Maryland hotels, online rentals spar over paying taxes
By Pamela Wood, The Baltimore Sun
Traditional hotels are making a push to require people who rent out their homes to guests to pay the same taxes and follow many of the same regulations that they do.
A bill before the Maryland General Assembly, backed by the hotel industry, is aimed at regulating short-term rentals through Airbnb, FlipKey, VRBO and similar websites. Properties listed for rent on those websites typically include homes or rooms owned by individual homeowners or investors.
Hotels and some rentals pay the state’s 6 percent sales tax, plus hotel taxes, which vary by location between 3 percent and 9.5 percent. Short-term rentals don’t uniformly pay those taxes.
“It equalizes everything,” said the bill’s sponsor, Democratic Sen. Joan Carter Conway of Baltimore, who made her case before the Senate Finance Committee Wednesday. “Everybody else has to pay the tax.”
The travel websites and property owners who use them are pushing back, saying that the taxes and regulations would push them out of business.
A handful of people who own rental properties on Smith Island told senators that while they already pay taxes, they worry about increased paperwork and regulations. Private vacation rentals are a key part of the tourism business on the small Chesapeake Bay island, which doesn’t have any major hotels.
Michele Davidson, who lives with her family part-time on Smith Island and rents out properties there to vacationers, said she’s relying on rental income to pay for her children’s college tuition.
“This is about big business taking over from citizens who work every day,” Davidson told senators.
Steve Shur, president of the Travel Technology Association, a trade group for the industry, said the bill would force homeowners to abandon renting out their properties.
“It’s one of the most onerous proposals we’ve seen in any state,” Shur said in an interview.
Shur said that while requiring taxes may be acceptable, it’s unfair to treat mom-and-pop property owners the same as large hotels. And he’s particularly concerned about a provision of the bill that requires rental companies such as Airbnb to book rentals only with property owners who are registered with the state, paying taxes and in compliance with local zoning laws.
It’s impossible for companies “to police the eligibility of every single property in every municipality,” Shur said.
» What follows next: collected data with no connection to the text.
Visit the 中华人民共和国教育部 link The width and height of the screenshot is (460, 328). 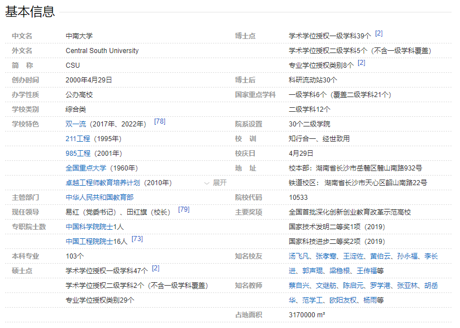(99, 198)
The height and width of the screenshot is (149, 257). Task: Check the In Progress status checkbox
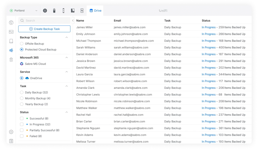click(x=22, y=124)
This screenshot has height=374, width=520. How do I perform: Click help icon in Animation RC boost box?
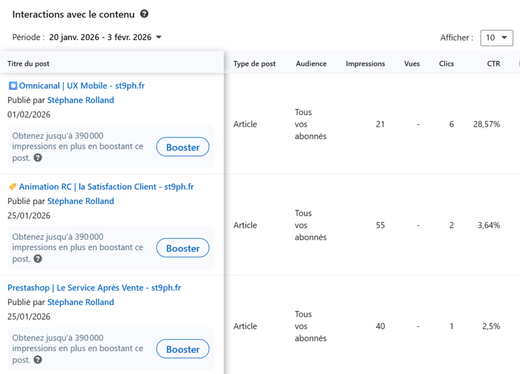tap(38, 258)
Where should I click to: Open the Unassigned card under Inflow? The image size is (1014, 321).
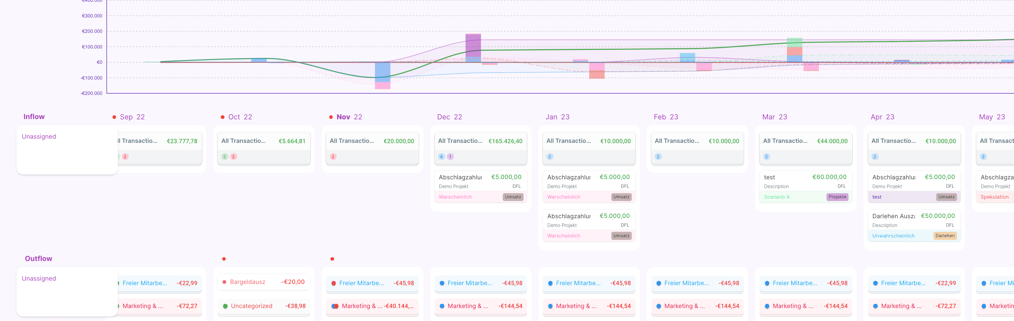tap(67, 149)
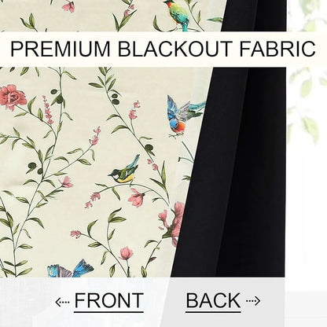Select the underlined BACK label
Image resolution: width=327 pixels, height=327 pixels.
click(213, 301)
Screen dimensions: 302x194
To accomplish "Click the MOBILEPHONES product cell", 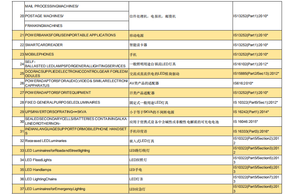I will 40,54.
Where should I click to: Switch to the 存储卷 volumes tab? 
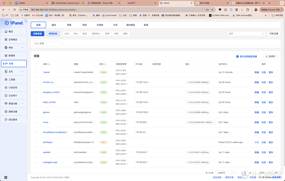point(100,25)
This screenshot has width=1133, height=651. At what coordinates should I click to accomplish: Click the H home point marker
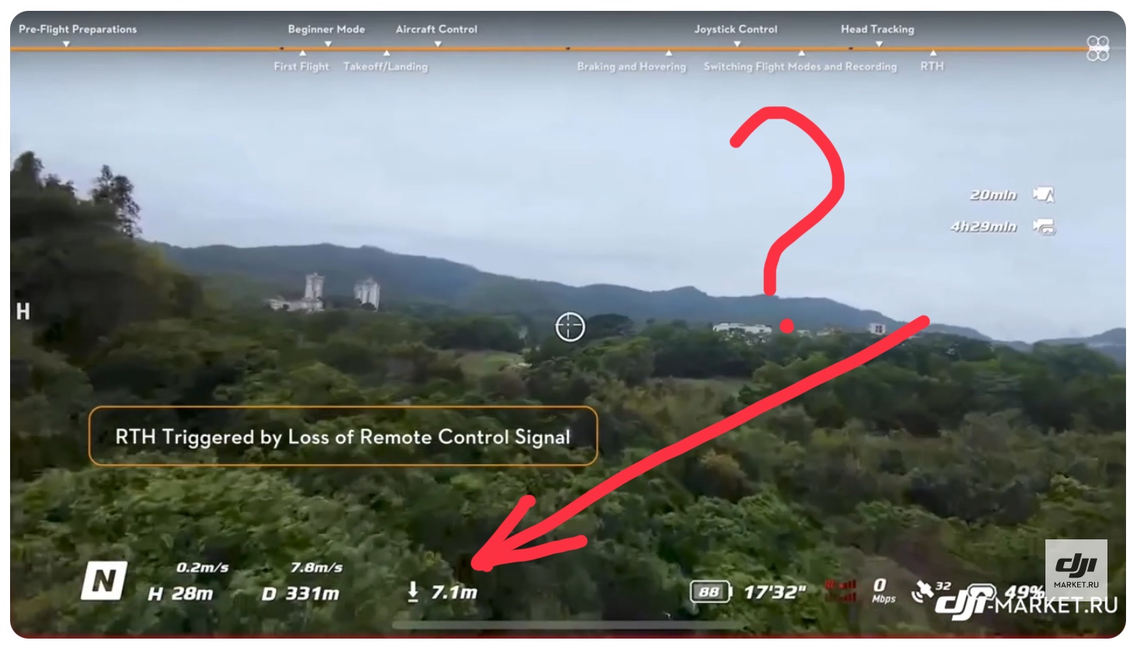pos(23,312)

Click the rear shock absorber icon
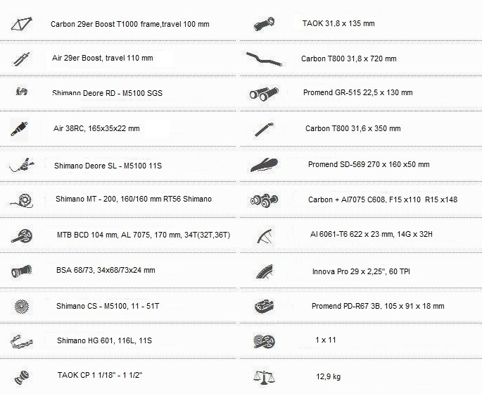click(20, 129)
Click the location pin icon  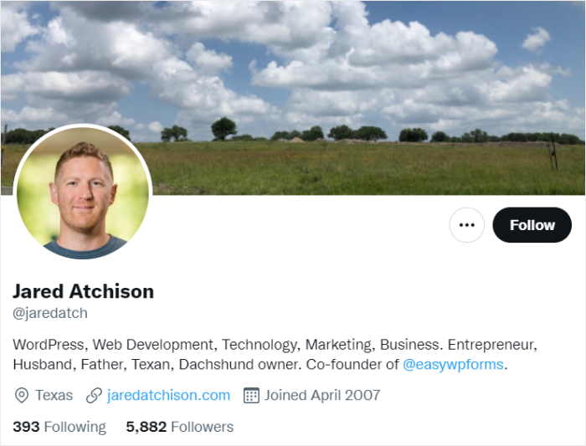(21, 395)
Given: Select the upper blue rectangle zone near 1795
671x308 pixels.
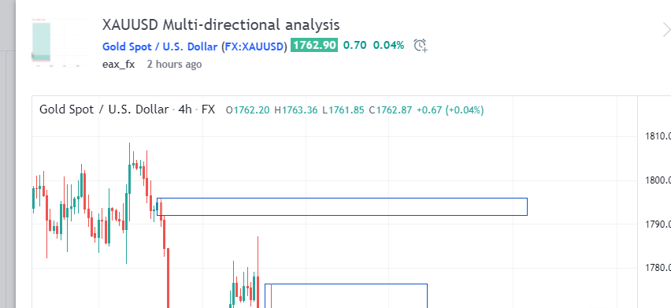Looking at the screenshot, I should pos(342,206).
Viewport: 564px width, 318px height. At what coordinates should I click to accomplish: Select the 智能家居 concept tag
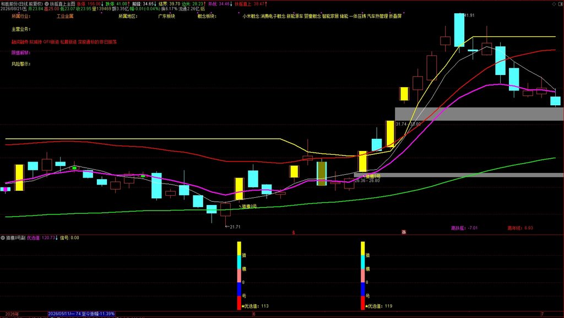tap(330, 16)
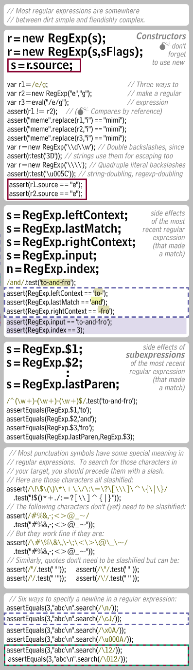
Task: Select the 'r=new RegExp(s,sFlags);' heading
Action: (75, 52)
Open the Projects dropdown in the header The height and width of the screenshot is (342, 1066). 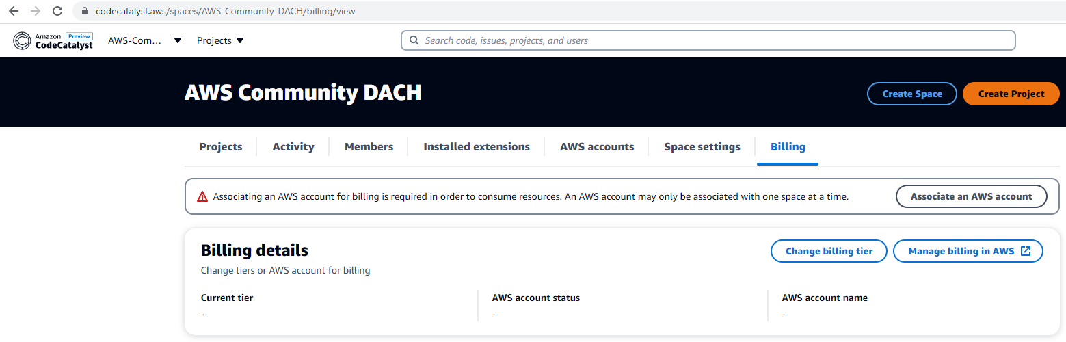click(x=220, y=40)
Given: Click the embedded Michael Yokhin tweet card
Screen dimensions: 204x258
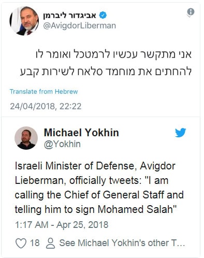Looking at the screenshot, I should pyautogui.click(x=101, y=187).
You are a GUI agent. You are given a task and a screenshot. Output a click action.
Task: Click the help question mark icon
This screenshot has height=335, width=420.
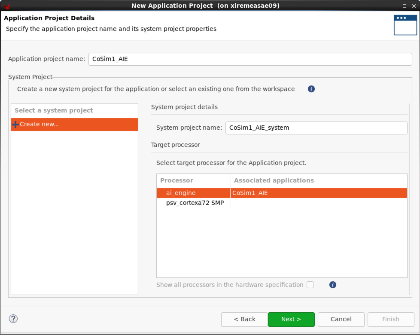13,319

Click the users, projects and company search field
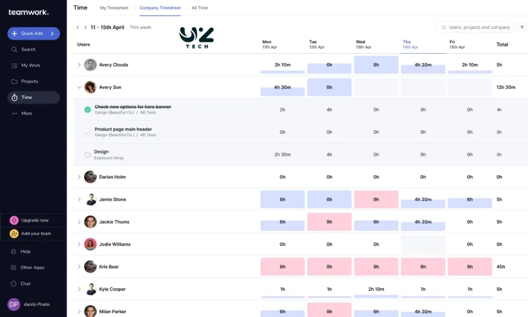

Bruce Bereano, a lobbyist for Expedia and HomeAway, dubbed the legislation a “Marriott bill” aimed at driving away competition for its hotels.
“Marriott wants to crush short-term rentals in the state of Maryland,” Bereano said. Nodding to the Smith Island property owners seated with him, Bereano said lawmakers should “leave these fine people alone.”
Marriott has won previous battles over their competitors paying taxes.
Two years ago, the state hotel association convinced lawmakers to pass a law requiring hotel booking websites such as Expedia to collect taxes based on the room price they charge to customers — not based on the price the booking website pays to the hotel for the room. Republican Gov. Larry Hogan vetoed the measure, but it became law last year after the Democrat-led General Assembly overturned the veto.
T.J. Maloney, Marriott’s senior director of government and public affairs, said there’s room for both hotel companies like his and short-term rentals. He noted that Airbnb has triple the number of listings worldwide as Marriott has hotel rooms.
“This is a large, sophisticated player and they’re making a lot of money here in the state of Maryland, in essence by ignoring local laws that vary county by county and by not collecting the sales and lodging taxes,” Maloney told senators. “We are here today asking for parity on that front.”
Proponents of the bill said many of the requirements are about holding property owners and the online rental companies accountable because they, too, are businesses. They argued that short-term rentals already should be paying taxes.
“Airbnb is a $30 billion — with a ‘B’ — company that systematically does business in the state of Maryland,” said Frank Boston III, a lobbyist representing the Maryland Hotel Lodging Association.
Some counties have already considered local laws to regulate short-term rentals such as Airbnb listings. Baltimore City considered regulations last year, but shelved them. Baltimore County just introduced a bill that would clarify that either the property owner or the online rental company must collect and pay taxes. Airbnb has an agreement with Montgomery County to collect the hotel tax for properties on its website.
Some senators appeared to struggle with the bill. Many were interested in leveling the playing field, but worried about homeowners in their areas who rent space for special events. Sen. J.B. Jennings, a Republican who represents Harford and Baltimore counties, said visitors rent out homes for the Maryland Hunt Cup steeplechase race, while Sen. Adelaide Eckardt, an Eastern Shore Republican, said home rentals are important for the Ironman Maryland triathlon.
Conway said she would remove some parts of the bill that short-term renters and the online companies opposed, such as a requirement that the homes have sprinklers.
Sen. Thomas “Mac” Middleton, chairman of the committee, said he would appoint a group to work on details of the bill. He pledged multiple times that the committee would only pass a bill with reasonable regulations.
“We’re not going to put anyone out of business,” said Middleton, a Southern Maryland Democrat. “We want it to be sensible.”